Posts Tagged pantomime
Weak story links, lazy plotting, wrong point of view, unsatisfying endings… Although Chez Morris we’ve taken time off from writing, we’ve seen some DVDs that have roused me to write posts of protest. So, to keep your critical faculties ticking over until life resumes as normal, I thought I’d share them with you in this five-part mini-series. (And yes, beware spoilers…)
Today: Doctor Who Christmas special – The Runaway Bride
In some ways I liked this as Russell T Davies is a slick, economical storyteller. I admire the way he takes a few intriguing ingredients and builds a script. In this case they are the rock that seeded planet Earth when the solar system was being formed, and ancient particles that have been deleted from the universe. I can imagine Davies daydreaming in school physics lessons and thinking ‘can’t we do something more interesting with the boring old atom?’. He mixes in a bit of showmanship and mayhem at London landmarks (and some soap opera, which I’m a little more doubtful about).
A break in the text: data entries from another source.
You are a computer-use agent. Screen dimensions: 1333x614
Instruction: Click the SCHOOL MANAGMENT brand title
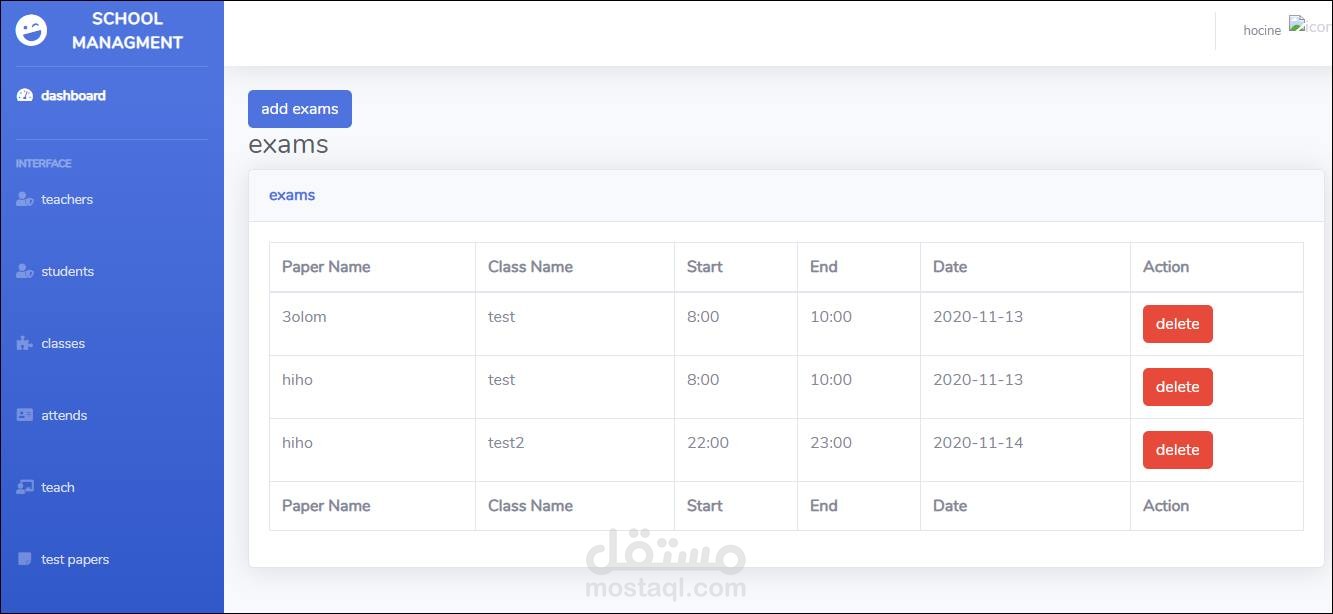(x=127, y=31)
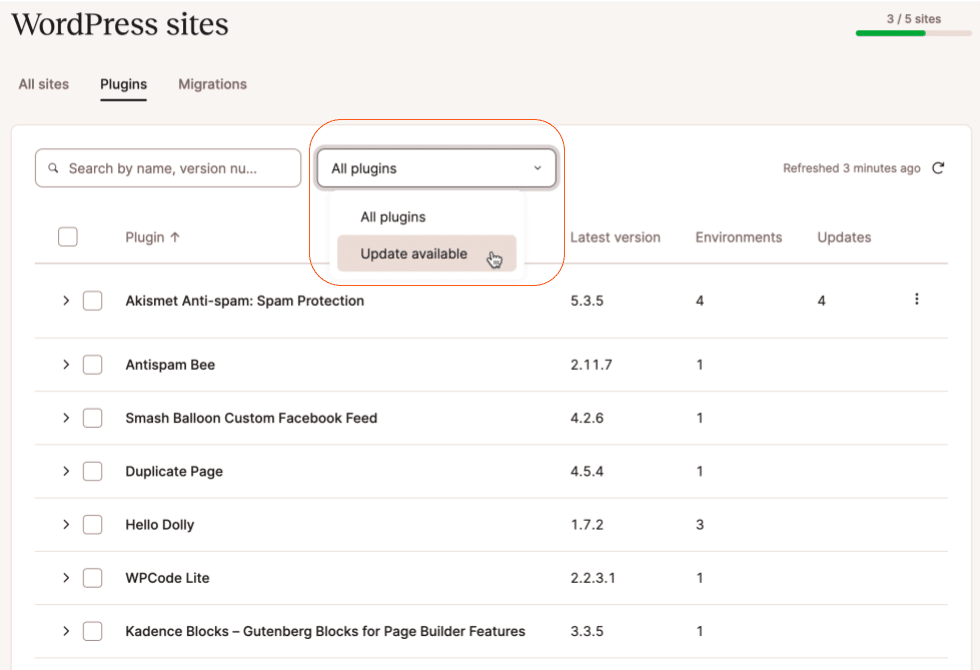Click the Updates column header
Viewport: 980px width, 670px height.
click(843, 237)
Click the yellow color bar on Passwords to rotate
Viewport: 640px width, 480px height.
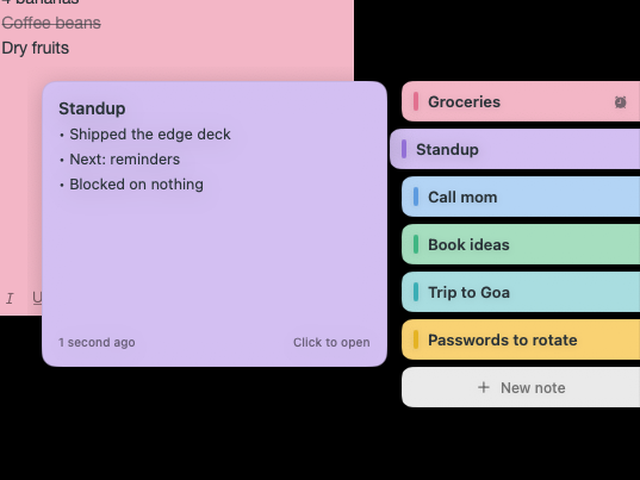(416, 340)
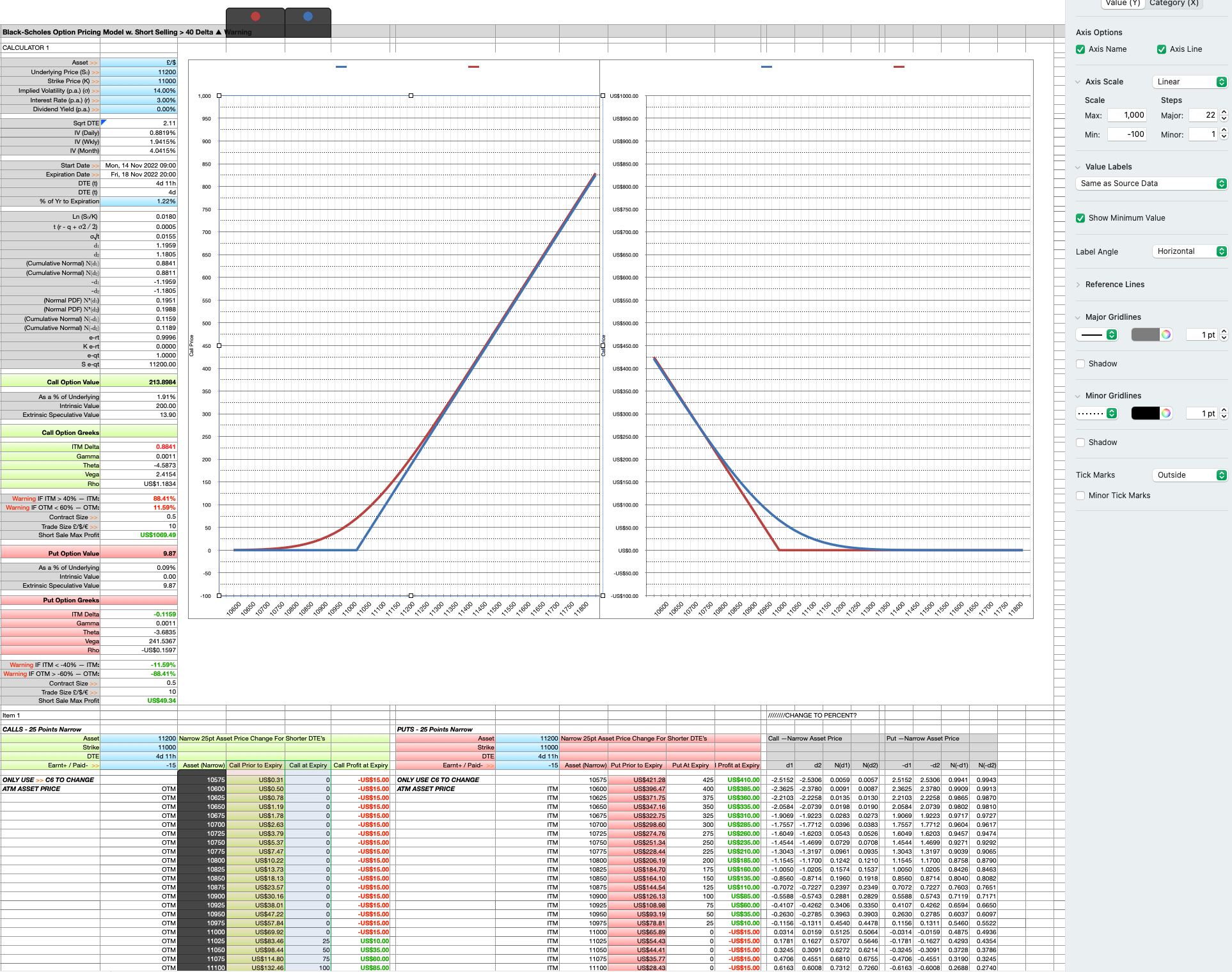Image resolution: width=1232 pixels, height=972 pixels.
Task: Click the black Minor Gridlines color swatch
Action: pos(1145,413)
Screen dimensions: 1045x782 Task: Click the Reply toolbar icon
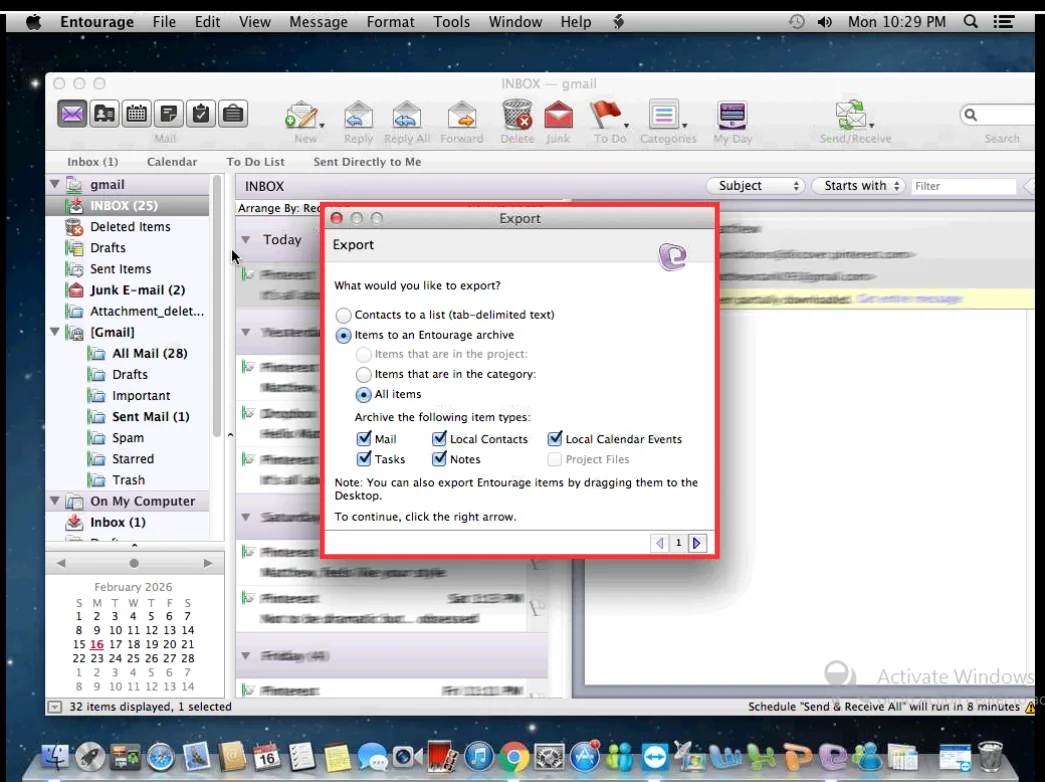[358, 118]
However, although he’s good at the big picture, he’s slipshod with details – and these undermine the whole story.
Writing sin 1: inconsistency in the pseudoscience We’re going to get technical here, so pay attention. Remember the deleted particles? They are attracted to the TARDIS. So one minute the bride, who has been secretly dosed with the particles, is walking down the aisle to get married. The next, she finds herself teleported to the TARDIS – which kicks off the whole story.
But later we meet other characters riddled with the particles who aren’t teleported anywhere.
The Doctor makes a flimsy attempt to explain this by saying the bride’s stress hormones and endorphins activated the particles in some way, but that’s a fudge. It’s obvious as a Dalek in your living room what the real reason is – if the other characters teleported too it would cause story chaos (and inconveniently get them out of a tight spot they weren’t supposed to escape from).
If you invent science, it has to be robust and stick to its own rules. If you find the rules are inconvenient, you can’t add exception clauses in small print. It’s particularly bad to bend them with a dose of exposition from a character who miraculously knows everything (and is therefore a get-out-of-gaol card whenever you like). If your pseudoscience rules don’t work the way you want, you have to rewrite them at a fundamental level or find another solution.
Writing sin 2: absurdity The big baddie is an alien spider creature who is millennia old. Despite this, it inexplicably knows the vows in the modern Church of England wedding service – and makes gags about them. This is clearly Russell T with his pantomime boots on, and it’s irritating. Yes, I do realise a Christmas special needs gags, but they need to make internal sense. Otherwise they smack you out of the world of the story. Oh yes they do.